New Zealand fares better than most with regards to its adoption of next-gen electric cars. But interestingly, a new study has highlighted a lack of awareness of the average EV’s range capabilities.
A study conducted by TradeMe has found that, on average, New Zealanders range expectations for electric vehicles are 43 per cent lower than the reality.
A total of 3000 Kiwis were surveyed as part of the study. They were requested to guess the range capabilities of a selection of electric vehicles, before being asked how likely they were to buy either a hybrid or an electric car as their next vehicle.
In the end, 22 per cent of those surveyed said their next car was likely to be a hybrid, with 12 per cent indicating it would be an EV. The latter reflects an overall drop in the number of people wanting to buy an EV as their next car, compared to previous studies conducted by TradeMe.
Millennials were the most likely age group to buy an EV next, while baby boomers were listed by the study as the least likely.

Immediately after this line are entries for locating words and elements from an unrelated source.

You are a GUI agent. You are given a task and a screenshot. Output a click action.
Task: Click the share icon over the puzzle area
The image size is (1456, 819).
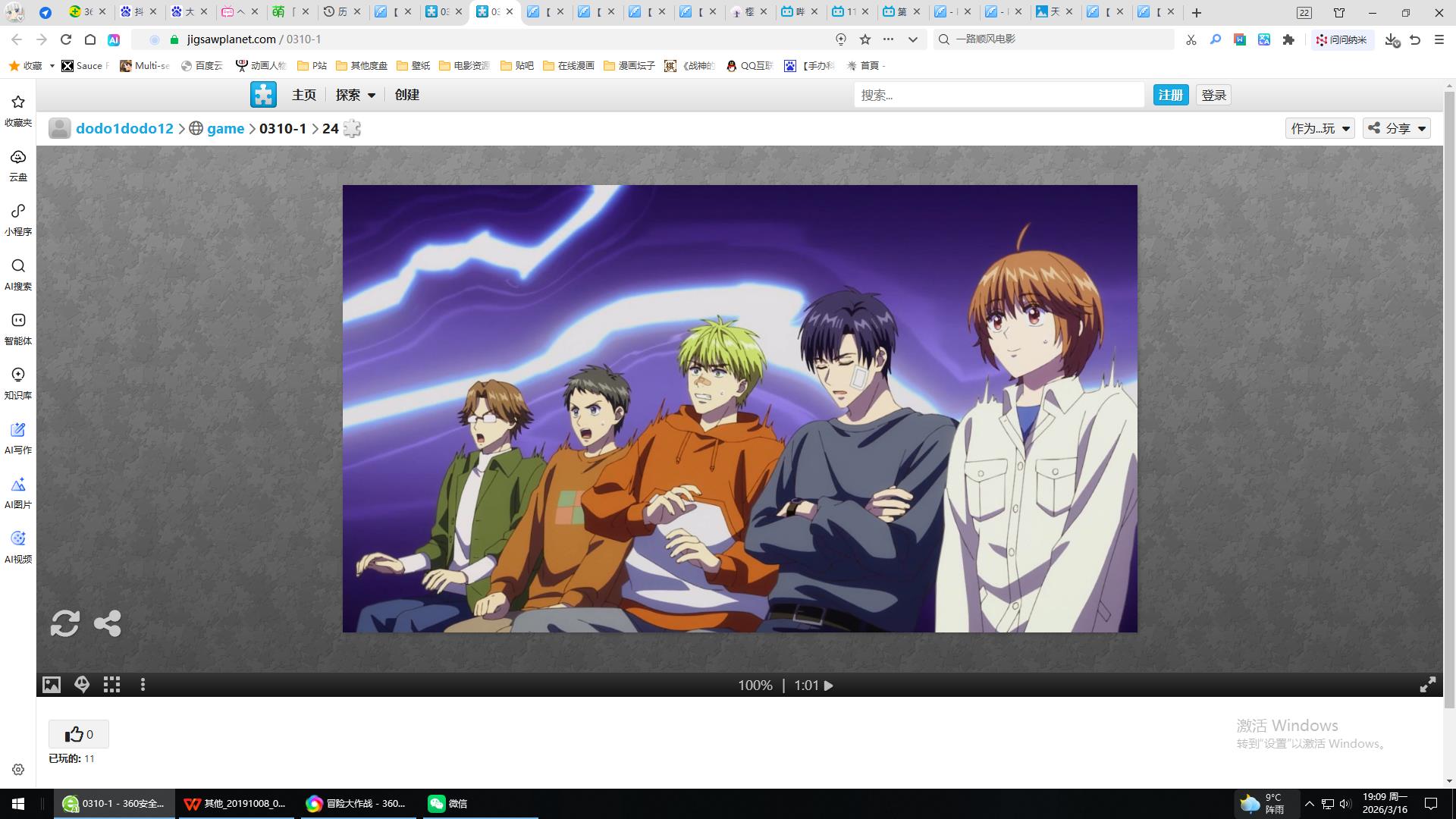(x=107, y=623)
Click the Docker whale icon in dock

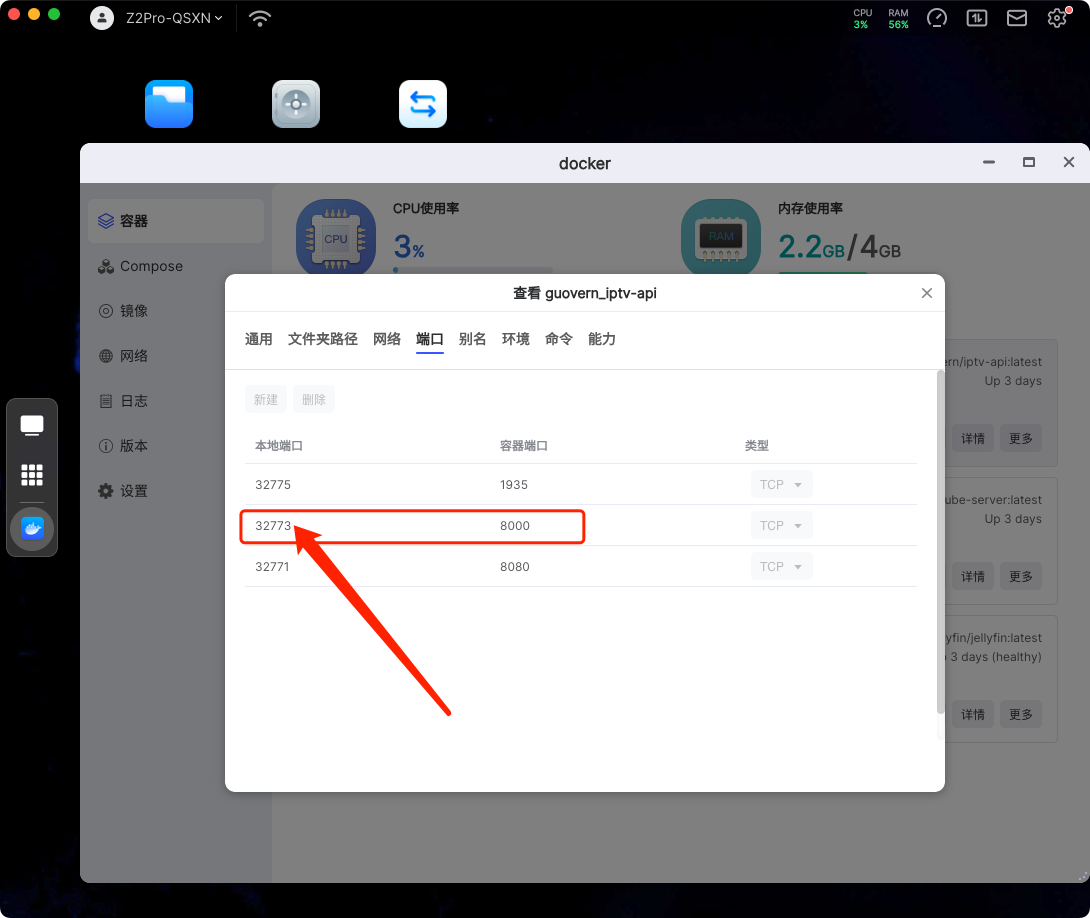click(x=32, y=528)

Respondents from Auckland and Wellington were the most likely to consider an EV, with the West Coast being most EV-averse.
“We are seeing owners of plug-in hybrid cars now using the electric function almost exclusively, but still preferring the flexibility of being able to switch to fuel,” said Alan Clark, head of Trade Me Motors.
“With more models on the market, it is not surprising hybrids are perceived as slightly more practical. It will be interesting to see if this changes over time as EVs become more accessible.”
Clark said the decrease in people wanting to buy an EV compared to previous studies could have been linked to the financial pressures of the Covid-19 pandemic.
“There are plenty of New Zealand households taking a look at their spending at the moment and making the switch to an electric vehicle might not stack up when they have cheaper alternatives during this uncertain time.
“The initial upfront cost of an electric vehicle was the number one reason participants said they would not buy an EV, with 69 per cent of Kiwis seeing this as a barrier.”